Quot-scheme limit of Fubini-Study metrics and Donaldson's functional for vector bundles
Yoshinori Hashimoto, Julien Keller
TL;DR
The paper introduces the Quot-scheme limit of Fubini--Study metrics to connect slope stability with the asymptotics of Donaldson's functional, establishing coercivity of the functional on FS metrics under slope stability. It develops the renormalised Quot-scheme limit and the non-Archimedean Donaldson functional, linking analytic energy growth to algebro-geometric filtrations and their degrees. The results provide a PDE-free route to the slope stability implies Hermitian--Einstein implication and outline an approach (in a sequel HK2) toward a PDE-light proof of the Donaldson--Uhlenbeck--Yau theorem.
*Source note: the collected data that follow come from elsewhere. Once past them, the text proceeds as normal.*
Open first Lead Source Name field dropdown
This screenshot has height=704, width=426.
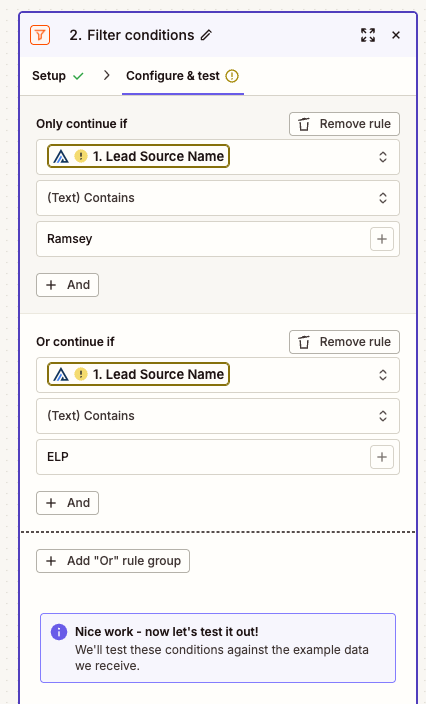(x=382, y=157)
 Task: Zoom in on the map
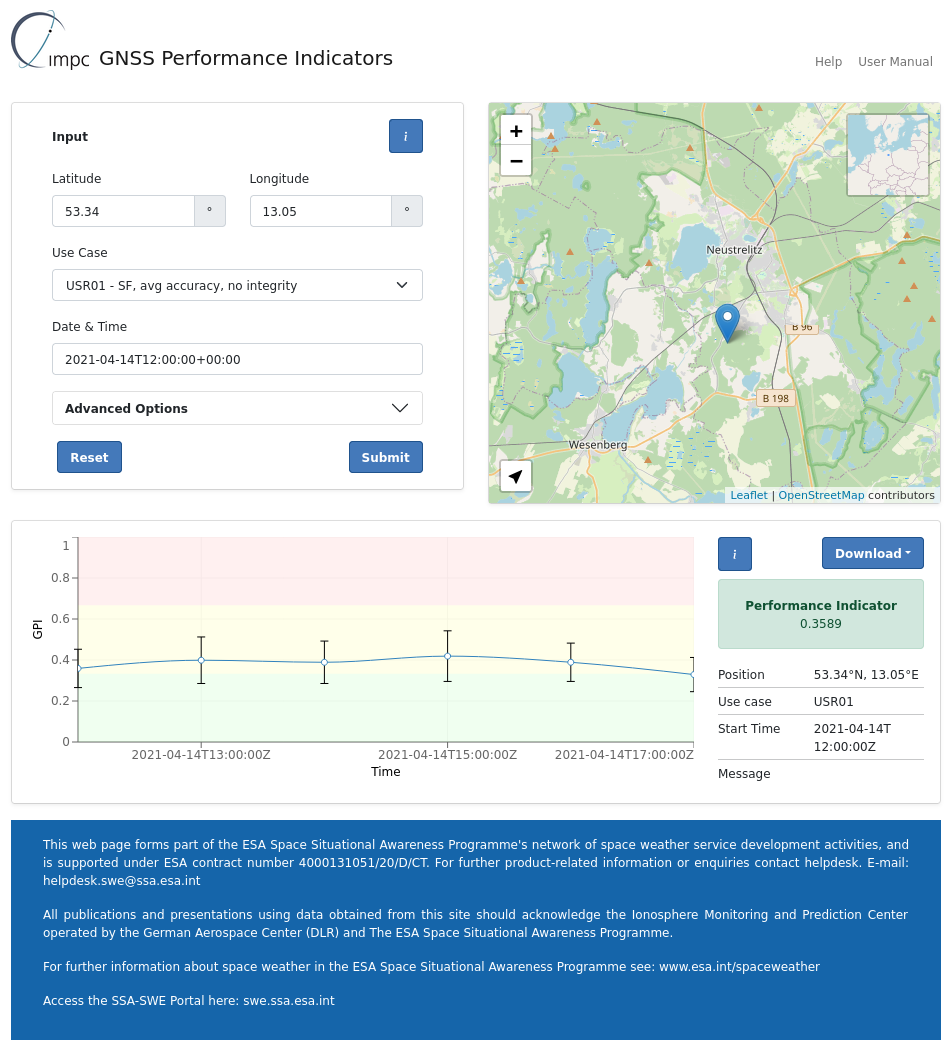click(x=516, y=130)
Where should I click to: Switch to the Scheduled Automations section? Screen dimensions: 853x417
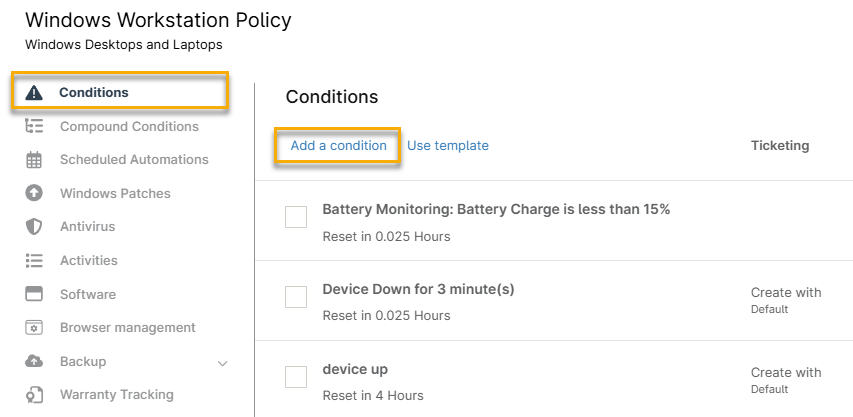click(x=134, y=160)
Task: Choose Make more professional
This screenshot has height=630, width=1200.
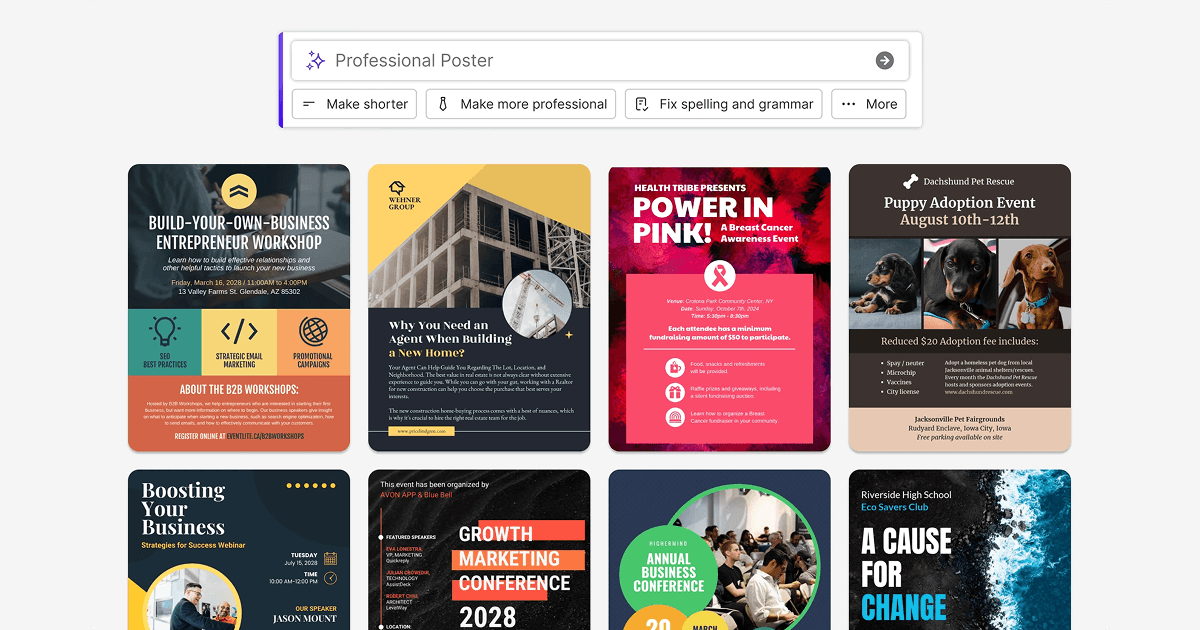Action: click(522, 104)
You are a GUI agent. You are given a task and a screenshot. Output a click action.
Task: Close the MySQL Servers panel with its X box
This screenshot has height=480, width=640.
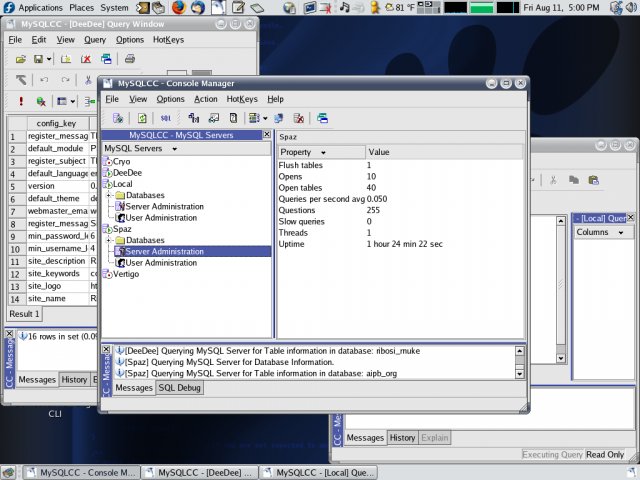pos(267,134)
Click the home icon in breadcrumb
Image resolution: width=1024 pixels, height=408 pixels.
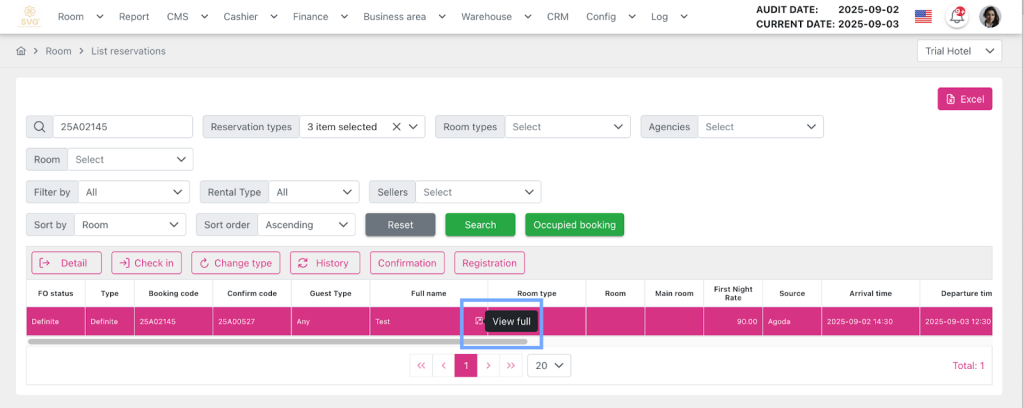[x=21, y=51]
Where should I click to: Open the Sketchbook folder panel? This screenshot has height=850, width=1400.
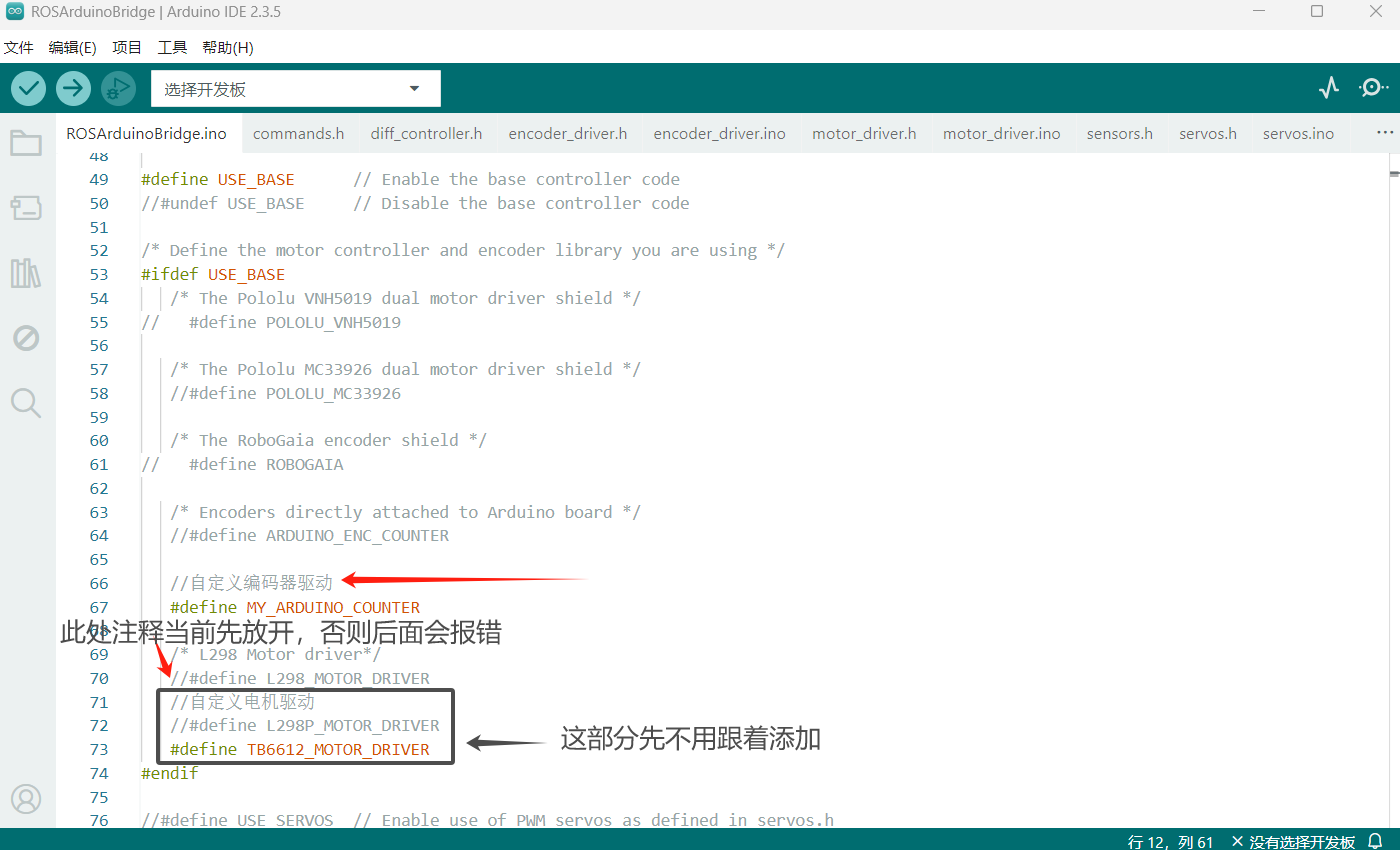click(x=26, y=144)
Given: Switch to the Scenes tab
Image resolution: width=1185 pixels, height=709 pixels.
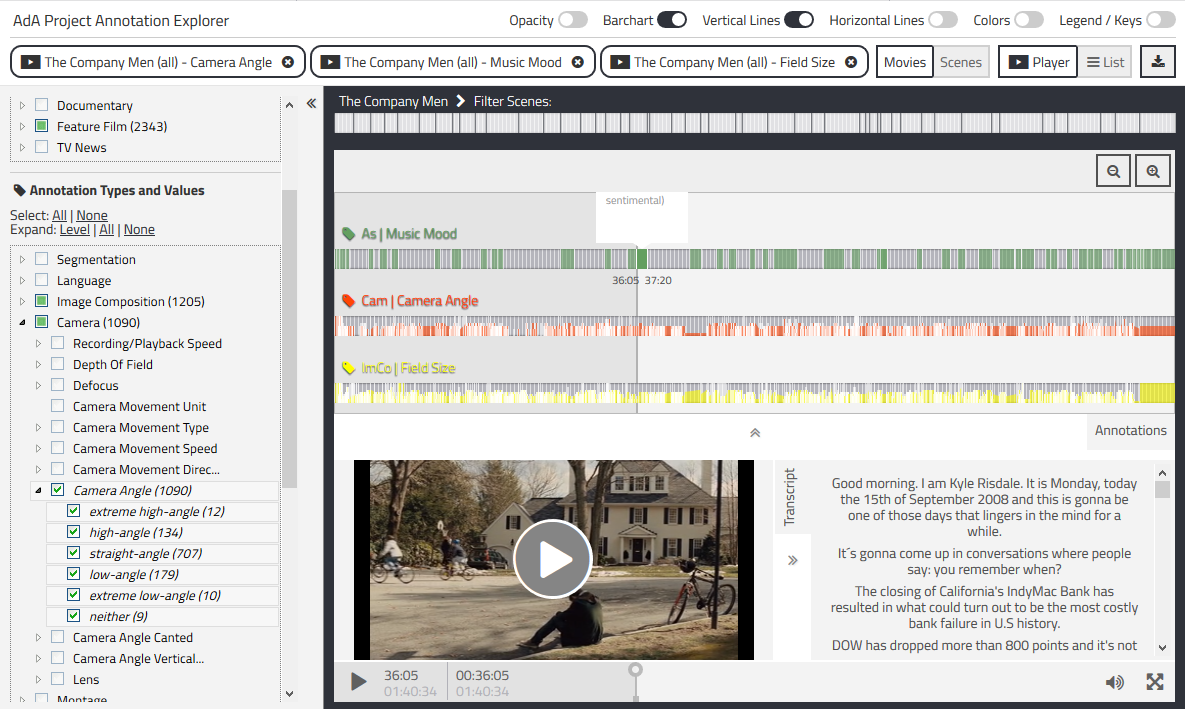Looking at the screenshot, I should point(961,62).
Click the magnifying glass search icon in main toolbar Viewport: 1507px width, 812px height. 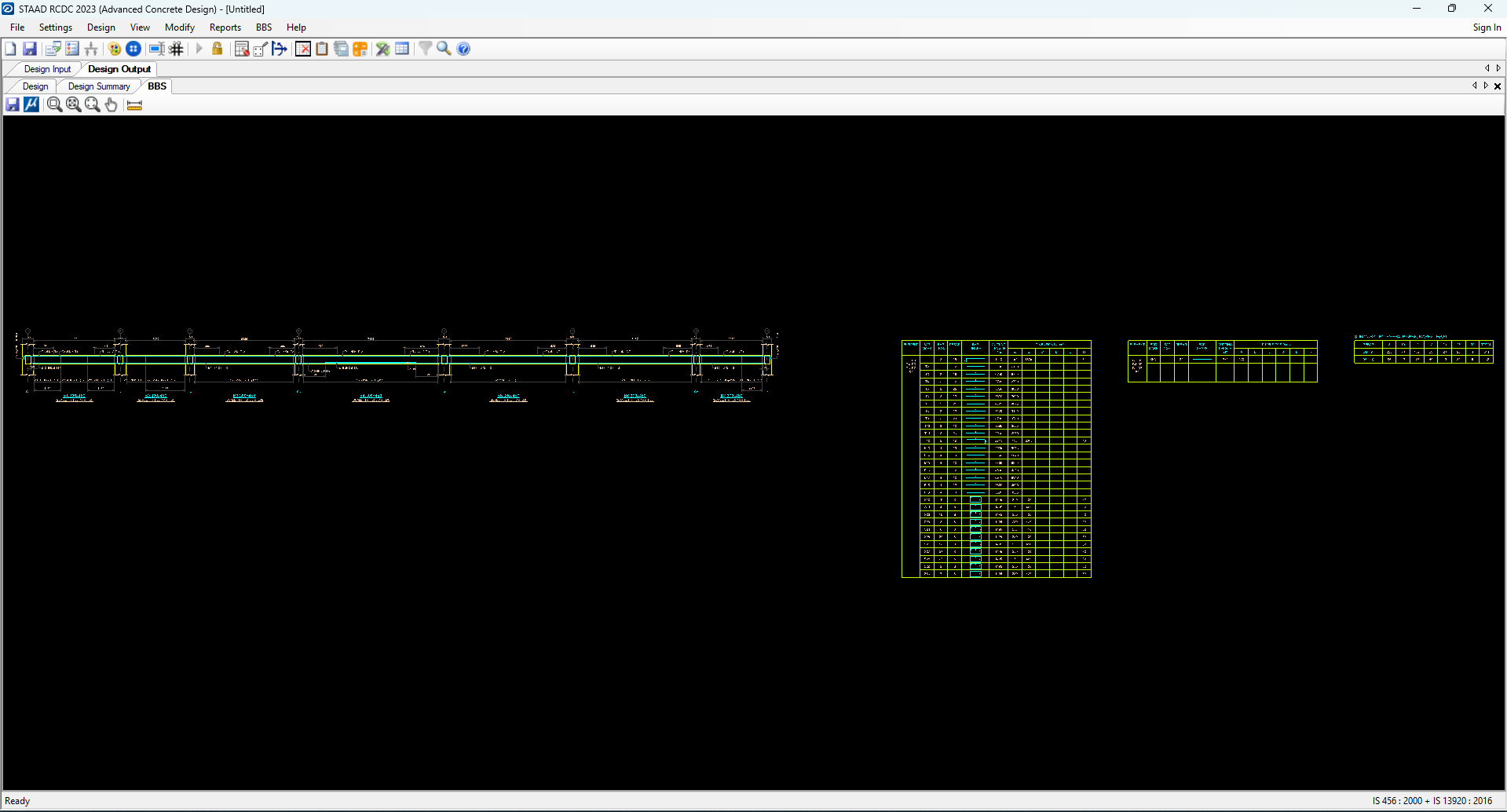pos(444,49)
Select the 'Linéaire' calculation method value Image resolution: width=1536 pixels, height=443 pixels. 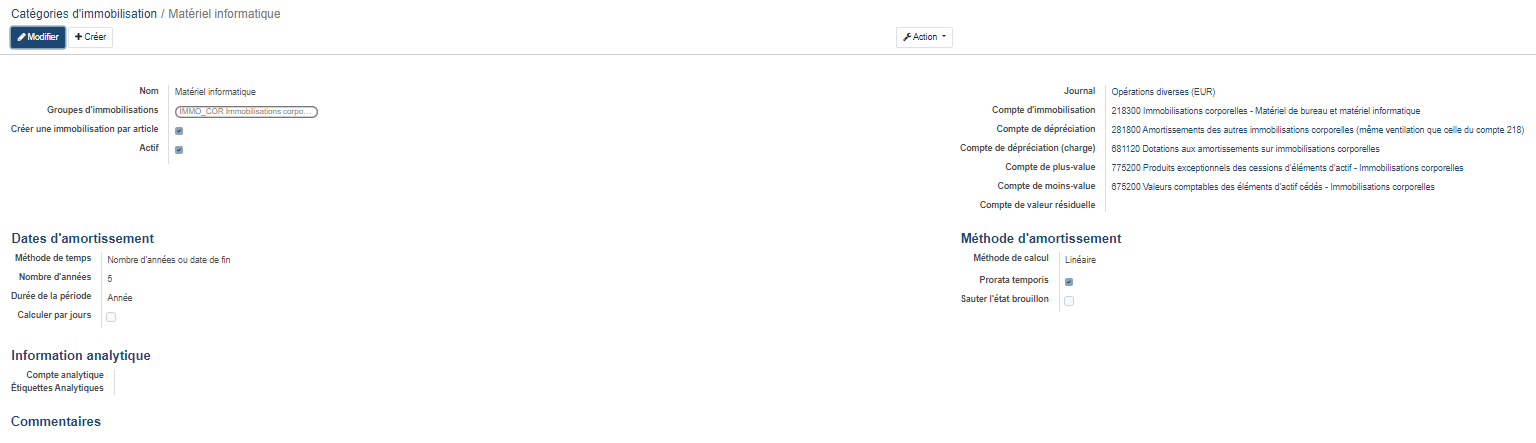click(1081, 260)
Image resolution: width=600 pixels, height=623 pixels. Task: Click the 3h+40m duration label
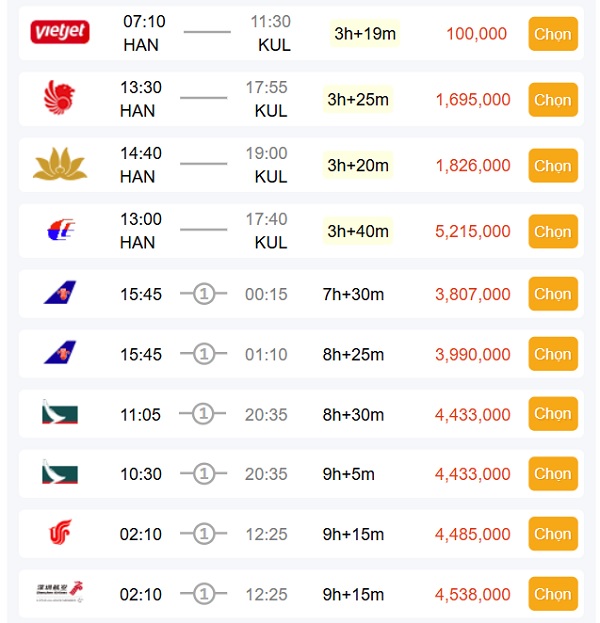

Overall, the work generalises stability-analogue concepts from cscK geometry to vector bundles, offering a unifying framework via filtrations, Quot-schemes, and NA functionals that quantify stability through energy slopes.
Abstract
For a holomorphic vector bundle $E$ over a polarised Kähler manifold, we establish a direct link between the slope stability of $E$ and the asymptotic behaviour of Donaldson's functional, by defining the Quot-scheme limit of Fubini-Study metrics. In particular, we provide an explicit estimate which proves that Donaldson's functional is coercive on the set of Fubini-Study metrics if $E$ is slope stable, and give a new proof of Hermitian-Einstein metrics implying slope stability.